-- start of GIVEN RECORDS --
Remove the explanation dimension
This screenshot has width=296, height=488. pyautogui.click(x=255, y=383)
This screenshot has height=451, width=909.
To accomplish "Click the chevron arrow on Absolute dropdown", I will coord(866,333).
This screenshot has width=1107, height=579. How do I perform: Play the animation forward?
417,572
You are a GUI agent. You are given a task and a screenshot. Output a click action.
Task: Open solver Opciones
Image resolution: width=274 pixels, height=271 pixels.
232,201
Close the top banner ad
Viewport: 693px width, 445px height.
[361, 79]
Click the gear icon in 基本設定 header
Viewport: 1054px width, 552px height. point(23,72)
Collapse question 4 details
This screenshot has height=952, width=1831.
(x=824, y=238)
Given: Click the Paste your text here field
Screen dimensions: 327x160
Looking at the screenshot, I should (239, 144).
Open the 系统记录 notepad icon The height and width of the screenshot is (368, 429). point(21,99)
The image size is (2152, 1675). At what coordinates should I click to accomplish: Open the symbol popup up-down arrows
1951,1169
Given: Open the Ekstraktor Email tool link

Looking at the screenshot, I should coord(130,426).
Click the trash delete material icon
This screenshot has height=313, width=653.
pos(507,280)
-- end of GIVEN RECORDS --
**CHALLENGE**
Reproduce all of the records above verbatim, line for line.

**FULL RESPONSE**
Remove the explanation dimension
This screenshot has width=296, height=488. pyautogui.click(x=255, y=383)
This screenshot has height=451, width=909.
To accomplish "Click the chevron arrow on Absolute dropdown", I will coord(866,333).
This screenshot has width=1107, height=579. How do I perform: Play the animation forward?
417,572
You are a GUI agent. You are given a task and a screenshot. Output a click action.
Task: Open solver Opciones
Image resolution: width=274 pixels, height=271 pixels.
232,201
Close the top banner ad
Viewport: 693px width, 445px height.
[361, 79]
Click the gear icon in 基本設定 header
Viewport: 1054px width, 552px height. point(23,72)
Collapse question 4 details
This screenshot has height=952, width=1831.
(x=824, y=238)
Given: Click the Paste your text here field
Screen dimensions: 327x160
Looking at the screenshot, I should (239, 144).
Open the 系统记录 notepad icon The height and width of the screenshot is (368, 429). point(21,99)
The image size is (2152, 1675). At what coordinates should I click to accomplish: Open the symbol popup up-down arrows
1951,1169
Given: Open the Ekstraktor Email tool link

Looking at the screenshot, I should coord(130,426).
Click the trash delete material icon
This screenshot has height=313, width=653.
pos(507,280)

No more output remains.